Got a phishing email? Don’t just put it in Spam folder. You maybe smart enough to see the scam, but others may buy it. Instead of just silently discarding the suspicious letter report it to authorities. It will help keep the UK internet clean.
A British initiative for reporting phishing emails and fake crypto links has already pulled 10,000 links from the Internet in two months. The British cyber security service has had a hotline and e-mail address to which you can send malicious e-mails for the past two months. Since the day of its launch, the service has received more than 16,500 emails a day.
In just two months, about a million emails from concerned British people have arrived. Based on those emails, 10,000 of the links were reported and taken offline.
The centre says 10 percent of scams are taken offline within an hour. 40 percent is gone a day after the declaration.
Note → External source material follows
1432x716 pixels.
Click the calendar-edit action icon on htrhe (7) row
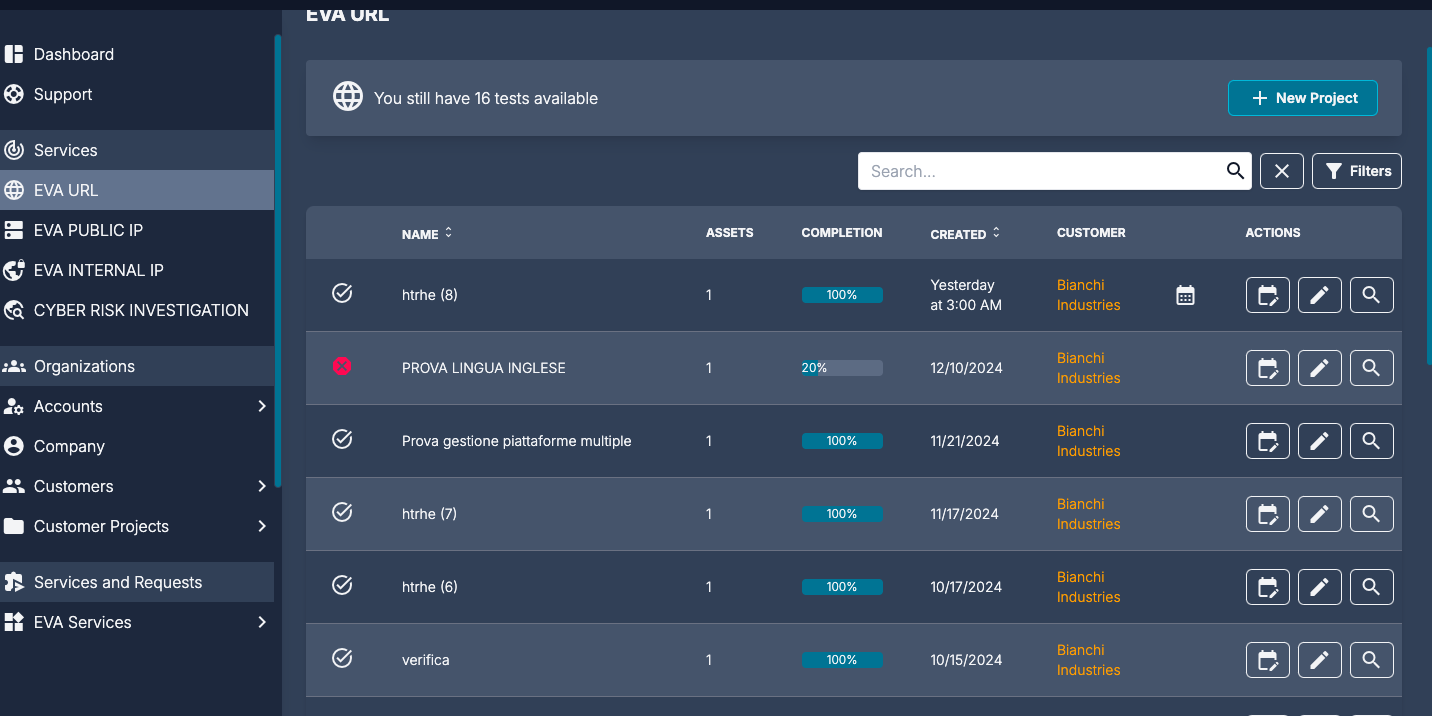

More than 10,200 urls have disappeared permanently, which came from 3,485 websites.
The agency sees an important trend in the fake emails: more than half of the scams are about fake investments in cryptocurrency.
Every year, cryptocurrency fraud generates several millions for people with bad intentions. Criminals often pose as brokers or crypto exchange offices. There are also people who pretend to be intermediaries. A £ 27 million would have been lost to crypto fraud last year. Victims lose an average of £ 14,000.
Other common fraud emails include offers from online shops and government phishing emails.